[Stored dataset items]
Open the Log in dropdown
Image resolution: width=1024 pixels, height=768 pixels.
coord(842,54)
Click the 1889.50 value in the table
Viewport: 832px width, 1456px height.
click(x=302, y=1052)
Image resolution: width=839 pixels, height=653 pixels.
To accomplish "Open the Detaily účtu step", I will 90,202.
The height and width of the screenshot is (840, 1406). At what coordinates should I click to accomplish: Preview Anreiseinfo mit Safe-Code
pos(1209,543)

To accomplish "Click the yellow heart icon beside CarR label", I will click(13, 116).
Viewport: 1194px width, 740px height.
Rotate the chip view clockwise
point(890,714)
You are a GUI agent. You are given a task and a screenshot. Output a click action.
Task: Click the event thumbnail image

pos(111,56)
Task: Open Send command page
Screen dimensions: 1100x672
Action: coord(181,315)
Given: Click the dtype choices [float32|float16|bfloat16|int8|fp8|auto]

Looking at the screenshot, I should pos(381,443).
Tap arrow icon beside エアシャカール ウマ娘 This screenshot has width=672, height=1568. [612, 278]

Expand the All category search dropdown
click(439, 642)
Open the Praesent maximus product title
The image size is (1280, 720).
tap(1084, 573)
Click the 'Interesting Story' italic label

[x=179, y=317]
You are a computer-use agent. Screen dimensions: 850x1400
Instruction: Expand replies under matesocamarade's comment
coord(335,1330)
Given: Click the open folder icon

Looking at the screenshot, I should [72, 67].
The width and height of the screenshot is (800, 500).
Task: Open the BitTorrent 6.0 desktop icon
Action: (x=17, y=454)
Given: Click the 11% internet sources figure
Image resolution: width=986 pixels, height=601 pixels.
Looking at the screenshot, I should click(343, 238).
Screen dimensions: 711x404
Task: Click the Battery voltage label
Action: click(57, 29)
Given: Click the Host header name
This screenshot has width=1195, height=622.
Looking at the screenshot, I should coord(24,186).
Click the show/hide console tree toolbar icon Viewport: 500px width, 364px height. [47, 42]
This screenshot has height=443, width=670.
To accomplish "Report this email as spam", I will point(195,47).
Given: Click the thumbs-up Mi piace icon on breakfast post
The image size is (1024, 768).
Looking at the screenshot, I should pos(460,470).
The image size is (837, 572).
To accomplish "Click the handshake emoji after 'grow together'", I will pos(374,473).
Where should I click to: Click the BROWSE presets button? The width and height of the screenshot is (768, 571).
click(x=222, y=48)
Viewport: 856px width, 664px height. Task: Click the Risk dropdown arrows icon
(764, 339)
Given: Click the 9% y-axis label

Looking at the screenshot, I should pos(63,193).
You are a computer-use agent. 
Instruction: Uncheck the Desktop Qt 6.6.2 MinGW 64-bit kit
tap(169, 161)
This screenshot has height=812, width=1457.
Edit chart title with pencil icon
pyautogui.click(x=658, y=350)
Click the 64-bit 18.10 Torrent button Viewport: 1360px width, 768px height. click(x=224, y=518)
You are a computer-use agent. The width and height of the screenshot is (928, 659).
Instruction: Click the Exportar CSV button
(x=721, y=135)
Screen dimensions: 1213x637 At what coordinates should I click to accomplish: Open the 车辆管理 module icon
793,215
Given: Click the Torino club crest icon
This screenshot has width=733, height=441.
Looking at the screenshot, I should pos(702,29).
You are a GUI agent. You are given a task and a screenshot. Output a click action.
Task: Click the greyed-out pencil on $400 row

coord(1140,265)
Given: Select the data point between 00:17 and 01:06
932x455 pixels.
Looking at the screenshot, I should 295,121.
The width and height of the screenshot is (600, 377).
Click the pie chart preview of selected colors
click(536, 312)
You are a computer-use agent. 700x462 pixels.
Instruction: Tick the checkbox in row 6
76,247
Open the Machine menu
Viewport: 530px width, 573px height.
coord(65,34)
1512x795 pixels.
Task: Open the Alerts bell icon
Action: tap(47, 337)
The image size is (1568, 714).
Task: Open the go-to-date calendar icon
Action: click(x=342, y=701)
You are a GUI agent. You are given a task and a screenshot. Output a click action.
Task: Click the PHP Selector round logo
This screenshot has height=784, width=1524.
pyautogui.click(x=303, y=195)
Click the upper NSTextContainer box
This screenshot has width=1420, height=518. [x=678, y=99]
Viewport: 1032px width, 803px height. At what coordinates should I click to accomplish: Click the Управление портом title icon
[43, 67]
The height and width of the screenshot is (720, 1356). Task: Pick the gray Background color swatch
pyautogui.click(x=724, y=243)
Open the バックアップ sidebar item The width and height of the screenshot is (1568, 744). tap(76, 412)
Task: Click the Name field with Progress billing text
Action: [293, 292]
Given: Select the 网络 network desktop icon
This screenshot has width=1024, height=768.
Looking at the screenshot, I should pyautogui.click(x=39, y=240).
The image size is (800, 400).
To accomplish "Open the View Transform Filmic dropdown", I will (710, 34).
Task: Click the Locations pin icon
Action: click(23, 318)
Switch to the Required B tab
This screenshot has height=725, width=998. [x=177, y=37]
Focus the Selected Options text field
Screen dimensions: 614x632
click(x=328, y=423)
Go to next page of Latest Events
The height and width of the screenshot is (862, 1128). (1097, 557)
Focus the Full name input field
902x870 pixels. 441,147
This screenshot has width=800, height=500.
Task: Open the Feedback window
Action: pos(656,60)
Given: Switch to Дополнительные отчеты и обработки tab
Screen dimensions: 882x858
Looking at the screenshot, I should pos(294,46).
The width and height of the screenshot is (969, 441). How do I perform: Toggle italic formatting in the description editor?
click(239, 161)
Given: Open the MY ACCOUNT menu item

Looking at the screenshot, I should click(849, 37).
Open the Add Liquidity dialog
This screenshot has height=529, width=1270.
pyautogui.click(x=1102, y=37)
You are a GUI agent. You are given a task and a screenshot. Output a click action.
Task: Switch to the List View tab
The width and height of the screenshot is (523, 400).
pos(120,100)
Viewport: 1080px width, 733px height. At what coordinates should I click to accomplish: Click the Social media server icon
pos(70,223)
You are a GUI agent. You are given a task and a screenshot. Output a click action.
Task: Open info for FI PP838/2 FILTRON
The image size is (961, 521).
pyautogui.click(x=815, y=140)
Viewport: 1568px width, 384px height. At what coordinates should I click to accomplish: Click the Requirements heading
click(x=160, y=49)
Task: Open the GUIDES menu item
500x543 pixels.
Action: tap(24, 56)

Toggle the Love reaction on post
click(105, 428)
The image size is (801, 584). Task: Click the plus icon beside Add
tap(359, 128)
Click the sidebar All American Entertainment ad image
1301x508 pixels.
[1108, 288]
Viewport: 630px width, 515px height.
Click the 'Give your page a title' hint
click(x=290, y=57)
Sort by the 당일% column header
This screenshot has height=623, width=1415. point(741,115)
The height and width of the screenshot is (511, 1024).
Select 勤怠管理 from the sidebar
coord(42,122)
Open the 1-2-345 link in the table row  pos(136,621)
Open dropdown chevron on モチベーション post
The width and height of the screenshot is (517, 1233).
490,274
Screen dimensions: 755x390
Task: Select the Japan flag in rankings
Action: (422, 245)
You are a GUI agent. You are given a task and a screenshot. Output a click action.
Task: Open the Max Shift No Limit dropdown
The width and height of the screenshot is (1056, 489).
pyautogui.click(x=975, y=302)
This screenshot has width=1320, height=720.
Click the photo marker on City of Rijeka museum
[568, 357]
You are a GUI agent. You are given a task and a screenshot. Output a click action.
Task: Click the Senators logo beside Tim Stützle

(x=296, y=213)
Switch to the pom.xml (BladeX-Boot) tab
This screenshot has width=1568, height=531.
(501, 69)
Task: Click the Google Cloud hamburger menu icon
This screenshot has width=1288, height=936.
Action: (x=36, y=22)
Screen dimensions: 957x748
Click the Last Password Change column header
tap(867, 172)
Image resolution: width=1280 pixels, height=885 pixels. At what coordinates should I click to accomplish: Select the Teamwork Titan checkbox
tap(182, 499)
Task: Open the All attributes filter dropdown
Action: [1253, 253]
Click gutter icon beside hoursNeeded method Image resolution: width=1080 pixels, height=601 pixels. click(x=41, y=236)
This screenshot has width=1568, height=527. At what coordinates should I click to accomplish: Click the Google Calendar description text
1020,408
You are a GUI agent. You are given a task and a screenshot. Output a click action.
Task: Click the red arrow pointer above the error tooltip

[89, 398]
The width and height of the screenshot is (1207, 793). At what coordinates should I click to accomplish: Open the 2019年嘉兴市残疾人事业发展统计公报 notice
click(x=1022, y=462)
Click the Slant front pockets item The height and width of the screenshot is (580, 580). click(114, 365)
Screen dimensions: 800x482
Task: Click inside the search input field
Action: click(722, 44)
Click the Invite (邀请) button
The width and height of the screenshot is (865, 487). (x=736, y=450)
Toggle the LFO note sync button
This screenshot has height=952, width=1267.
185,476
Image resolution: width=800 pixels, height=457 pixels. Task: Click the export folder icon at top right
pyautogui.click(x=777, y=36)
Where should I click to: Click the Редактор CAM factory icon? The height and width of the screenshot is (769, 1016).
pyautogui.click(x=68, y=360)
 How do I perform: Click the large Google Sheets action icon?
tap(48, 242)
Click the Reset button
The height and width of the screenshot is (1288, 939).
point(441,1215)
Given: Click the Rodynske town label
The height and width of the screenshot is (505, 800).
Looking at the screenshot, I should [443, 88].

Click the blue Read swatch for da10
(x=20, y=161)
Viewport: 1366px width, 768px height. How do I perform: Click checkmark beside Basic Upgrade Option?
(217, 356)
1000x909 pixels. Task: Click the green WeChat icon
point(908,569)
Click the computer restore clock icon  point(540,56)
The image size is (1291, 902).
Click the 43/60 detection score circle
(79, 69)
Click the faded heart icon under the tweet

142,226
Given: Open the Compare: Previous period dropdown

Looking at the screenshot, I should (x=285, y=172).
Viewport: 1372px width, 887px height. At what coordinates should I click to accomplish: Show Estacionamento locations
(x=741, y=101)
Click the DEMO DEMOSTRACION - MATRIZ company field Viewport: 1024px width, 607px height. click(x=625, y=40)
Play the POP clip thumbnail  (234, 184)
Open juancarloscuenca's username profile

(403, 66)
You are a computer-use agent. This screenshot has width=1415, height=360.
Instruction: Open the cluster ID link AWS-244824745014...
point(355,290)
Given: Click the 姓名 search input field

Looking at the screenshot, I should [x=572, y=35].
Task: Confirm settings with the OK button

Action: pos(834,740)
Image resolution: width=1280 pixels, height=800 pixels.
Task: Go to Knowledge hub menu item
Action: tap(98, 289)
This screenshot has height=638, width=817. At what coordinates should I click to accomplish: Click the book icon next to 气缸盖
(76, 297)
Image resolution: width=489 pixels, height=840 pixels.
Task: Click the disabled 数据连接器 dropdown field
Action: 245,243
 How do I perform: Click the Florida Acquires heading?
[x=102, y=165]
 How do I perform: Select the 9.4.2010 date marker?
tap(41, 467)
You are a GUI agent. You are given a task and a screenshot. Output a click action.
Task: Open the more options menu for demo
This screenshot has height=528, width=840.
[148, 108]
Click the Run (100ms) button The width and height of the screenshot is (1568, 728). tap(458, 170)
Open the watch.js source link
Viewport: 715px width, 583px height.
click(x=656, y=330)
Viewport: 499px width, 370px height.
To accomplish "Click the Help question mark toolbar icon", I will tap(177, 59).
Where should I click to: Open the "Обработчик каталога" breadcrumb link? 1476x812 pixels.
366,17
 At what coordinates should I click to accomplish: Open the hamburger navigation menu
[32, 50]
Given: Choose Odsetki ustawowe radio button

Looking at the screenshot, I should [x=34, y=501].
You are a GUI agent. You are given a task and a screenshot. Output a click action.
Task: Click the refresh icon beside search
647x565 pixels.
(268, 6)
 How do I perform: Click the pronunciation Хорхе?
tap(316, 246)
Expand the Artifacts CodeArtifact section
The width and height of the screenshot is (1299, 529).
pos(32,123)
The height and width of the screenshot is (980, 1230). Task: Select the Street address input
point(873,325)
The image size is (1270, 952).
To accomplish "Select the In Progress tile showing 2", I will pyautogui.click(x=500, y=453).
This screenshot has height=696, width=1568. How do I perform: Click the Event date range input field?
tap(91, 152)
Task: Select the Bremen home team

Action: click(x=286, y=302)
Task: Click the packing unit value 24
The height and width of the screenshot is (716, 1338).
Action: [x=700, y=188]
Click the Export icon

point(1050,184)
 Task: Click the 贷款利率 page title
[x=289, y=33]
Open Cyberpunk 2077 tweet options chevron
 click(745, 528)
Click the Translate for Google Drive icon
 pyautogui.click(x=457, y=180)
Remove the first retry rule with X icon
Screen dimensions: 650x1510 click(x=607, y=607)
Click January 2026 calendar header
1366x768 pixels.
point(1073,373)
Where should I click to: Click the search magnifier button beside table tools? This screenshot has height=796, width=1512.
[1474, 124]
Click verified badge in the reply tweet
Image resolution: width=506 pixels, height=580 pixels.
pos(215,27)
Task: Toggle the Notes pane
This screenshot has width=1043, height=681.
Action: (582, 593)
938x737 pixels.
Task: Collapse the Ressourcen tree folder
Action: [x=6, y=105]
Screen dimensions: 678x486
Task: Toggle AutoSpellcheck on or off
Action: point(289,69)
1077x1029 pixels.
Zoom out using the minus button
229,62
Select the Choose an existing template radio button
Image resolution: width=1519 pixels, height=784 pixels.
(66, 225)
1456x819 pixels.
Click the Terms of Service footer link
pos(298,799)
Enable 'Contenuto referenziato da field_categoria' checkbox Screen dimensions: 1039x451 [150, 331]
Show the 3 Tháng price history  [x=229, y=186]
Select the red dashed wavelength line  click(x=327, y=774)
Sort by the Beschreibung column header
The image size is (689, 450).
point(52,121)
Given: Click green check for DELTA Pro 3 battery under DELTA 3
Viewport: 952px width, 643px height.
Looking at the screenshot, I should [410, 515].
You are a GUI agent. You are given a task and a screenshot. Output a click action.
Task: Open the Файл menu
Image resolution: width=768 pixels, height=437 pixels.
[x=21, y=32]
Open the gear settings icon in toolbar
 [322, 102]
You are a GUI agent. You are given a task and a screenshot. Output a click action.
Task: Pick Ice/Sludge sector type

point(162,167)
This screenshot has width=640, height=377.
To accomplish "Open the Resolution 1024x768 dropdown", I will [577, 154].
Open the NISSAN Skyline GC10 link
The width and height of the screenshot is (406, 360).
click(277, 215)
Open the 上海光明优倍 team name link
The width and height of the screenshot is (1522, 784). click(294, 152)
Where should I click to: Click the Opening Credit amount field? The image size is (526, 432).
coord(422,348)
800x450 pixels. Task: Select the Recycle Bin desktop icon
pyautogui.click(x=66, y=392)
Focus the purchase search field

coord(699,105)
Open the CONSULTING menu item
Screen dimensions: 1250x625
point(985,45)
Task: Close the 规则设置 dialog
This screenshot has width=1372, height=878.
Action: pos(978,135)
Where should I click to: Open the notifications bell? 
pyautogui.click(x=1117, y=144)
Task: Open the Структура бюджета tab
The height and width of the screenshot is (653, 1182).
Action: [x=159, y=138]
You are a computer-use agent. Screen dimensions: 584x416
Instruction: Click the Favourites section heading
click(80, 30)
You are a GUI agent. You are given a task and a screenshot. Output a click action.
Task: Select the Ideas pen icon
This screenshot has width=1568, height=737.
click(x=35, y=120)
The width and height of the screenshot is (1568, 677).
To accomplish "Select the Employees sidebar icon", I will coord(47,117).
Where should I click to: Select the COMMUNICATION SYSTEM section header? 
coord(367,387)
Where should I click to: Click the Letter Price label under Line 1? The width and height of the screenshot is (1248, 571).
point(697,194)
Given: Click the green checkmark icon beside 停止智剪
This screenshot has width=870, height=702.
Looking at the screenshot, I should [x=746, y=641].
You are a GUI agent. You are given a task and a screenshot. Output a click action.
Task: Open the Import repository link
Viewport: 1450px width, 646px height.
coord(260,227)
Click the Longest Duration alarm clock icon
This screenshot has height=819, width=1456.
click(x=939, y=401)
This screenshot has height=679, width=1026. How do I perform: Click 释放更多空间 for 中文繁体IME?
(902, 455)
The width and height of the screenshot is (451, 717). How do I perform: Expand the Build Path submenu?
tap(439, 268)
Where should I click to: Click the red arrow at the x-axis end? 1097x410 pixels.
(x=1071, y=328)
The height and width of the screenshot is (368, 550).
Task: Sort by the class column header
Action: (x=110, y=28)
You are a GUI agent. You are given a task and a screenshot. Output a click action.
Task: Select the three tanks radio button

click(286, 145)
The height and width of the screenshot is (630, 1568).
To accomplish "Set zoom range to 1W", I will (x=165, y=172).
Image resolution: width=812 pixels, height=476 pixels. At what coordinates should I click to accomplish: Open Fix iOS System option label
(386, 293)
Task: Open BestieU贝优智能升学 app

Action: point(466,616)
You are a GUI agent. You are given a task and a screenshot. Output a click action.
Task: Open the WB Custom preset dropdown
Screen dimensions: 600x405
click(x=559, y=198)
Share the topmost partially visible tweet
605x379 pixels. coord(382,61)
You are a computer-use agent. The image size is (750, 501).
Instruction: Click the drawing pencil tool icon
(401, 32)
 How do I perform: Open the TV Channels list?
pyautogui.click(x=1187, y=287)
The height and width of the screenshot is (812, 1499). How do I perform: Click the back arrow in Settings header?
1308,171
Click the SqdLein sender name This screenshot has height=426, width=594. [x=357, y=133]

#### PROBLEM TO WORK ON:
Reproduce verbatim the lines above, from the line with "Where should I click to: Click the Редактор" through the line with "The image size is (1291, 902).".

#### OUTPUT FOR THIS EXERCISE:
Where should I click to: Click the Редактор CAM factory icon? The height and width of the screenshot is (769, 1016).
pyautogui.click(x=68, y=360)
 How do I perform: Click the large Google Sheets action icon?
tap(48, 242)
Click the Reset button
The height and width of the screenshot is (1288, 939).
point(441,1215)
Given: Click the Rodynske town label
The height and width of the screenshot is (505, 800).
Looking at the screenshot, I should [443, 88].

Click the blue Read swatch for da10
(x=20, y=161)
Viewport: 1366px width, 768px height. How do I perform: Click checkmark beside Basic Upgrade Option?
(217, 356)
1000x909 pixels. Task: Click the green WeChat icon
point(908,569)
Click the computer restore clock icon  point(540,56)
The image size is (1291, 902).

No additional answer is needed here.